Rien de neuf sous le soleil
donc, et l’on peut se poser la question de savoir pourquoi les gouvernements
persistent à tolérer une telle évasion fiscale, alors même que les instruments
de contrôle existent ! C’est pourquoi
l’étude ci-dessous permet d’en comprendre les mécanismes.
LA GALAXIE FINANCIERE
À l’heure de la crise
financière et économique, les autorités fustigent à tort ou à raison certains
participants aux marchés financiers non pas tant pour leur rôle que pour le
risque qu’ils font peser sur le système financier mondial. Or il existe un
certain nombre de sociétés financières particulièrement puissantes par le rôle
qu’elles jouent dans le bon fonctionnement des mécanismes des marchés
financiers. Ces institutions occupent
une place privilégiée car sans elles, le système ne pourrait plus fonctionner :
ce sont les infrastructures de marché.
Une
infrastructure de marché financier est un système multilatéral
utilisé par les institutions financières incluant l’opérateur du système et
utilisé à des fins d’enregistrement, de règlements des paiements, des titres,
des produits dérivés et autres transactions financières. Ces infrastructures de marché peuvent être regroupées en 4 catégories :
1) Les systèmes de paiement d’importance
systémique (SIPS):CLS, Target2, et les prestataires : Equens, Mastercard,
SWIFT…
2) Les dépositaires centraux de titres (CSD):
Euroclear, Clearstream…
3) Les chambres de compensation (CCP) :
Eurex ; LCH Clearnet, CME pour les opérations standardisées sur les marchés boursiers, STET. (pour les
paiements électroniques.)
4) Les référentiels centraux (TR) et
fournisseurs de données financières: DTCC, Regis TR, Bloomberg, Reuters,
Trioptima, Markit…
Chacune de ces catégories
est dépendante des autres et forment une pieuvre aux multiples tentacules.

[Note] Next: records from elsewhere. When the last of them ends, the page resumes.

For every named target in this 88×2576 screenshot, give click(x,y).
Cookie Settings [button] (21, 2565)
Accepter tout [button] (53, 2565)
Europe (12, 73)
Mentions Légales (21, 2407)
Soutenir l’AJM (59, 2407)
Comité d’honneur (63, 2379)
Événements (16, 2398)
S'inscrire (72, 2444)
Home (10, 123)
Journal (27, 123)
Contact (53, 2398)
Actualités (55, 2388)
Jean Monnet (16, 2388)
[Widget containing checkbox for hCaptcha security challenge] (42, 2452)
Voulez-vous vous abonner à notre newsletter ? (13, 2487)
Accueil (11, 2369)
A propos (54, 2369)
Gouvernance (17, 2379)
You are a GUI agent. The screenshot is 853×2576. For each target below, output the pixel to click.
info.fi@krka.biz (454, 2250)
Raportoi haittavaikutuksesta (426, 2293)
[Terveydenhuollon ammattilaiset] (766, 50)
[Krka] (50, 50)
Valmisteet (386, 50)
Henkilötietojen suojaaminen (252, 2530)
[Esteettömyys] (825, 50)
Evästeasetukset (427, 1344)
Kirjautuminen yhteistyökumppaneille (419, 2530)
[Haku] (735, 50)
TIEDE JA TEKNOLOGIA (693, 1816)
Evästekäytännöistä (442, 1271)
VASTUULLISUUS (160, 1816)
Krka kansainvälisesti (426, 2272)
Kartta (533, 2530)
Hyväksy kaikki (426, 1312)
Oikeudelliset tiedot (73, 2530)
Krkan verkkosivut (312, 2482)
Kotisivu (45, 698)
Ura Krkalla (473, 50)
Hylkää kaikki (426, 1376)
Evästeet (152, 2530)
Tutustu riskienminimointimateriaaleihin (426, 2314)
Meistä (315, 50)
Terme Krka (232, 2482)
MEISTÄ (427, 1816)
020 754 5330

Quelle pourrait en être la tête ? Imaginons la disparition de l’une d’entre
elle du jour au lendemain…Si une des plus importantes chambres de compensation
comme EUREX cessait de fonctionner (sans pour autant faire défaut), cela
détruirait il le système ? Non, il
serait ralenti entraînant certainement quelques faillites, et des dommages financiers
collatéraux certains, mais un effondrement du système financier pourrait être
évité.
La rupture nette et
irréversible du fonctionnement des marchés doit venir d’un acteur
incontournable, indispensable, sans réelle concurrence, ou un duopole. Seule
une poignée de sociétés est concernée : il va sans dire que SWIFT en
particulier, mais pas seulement,
correspond à l’entité systémique mondiale typique. En effet, son métier se
concentre autour des services de messageries standardisées de transferts interbancaires.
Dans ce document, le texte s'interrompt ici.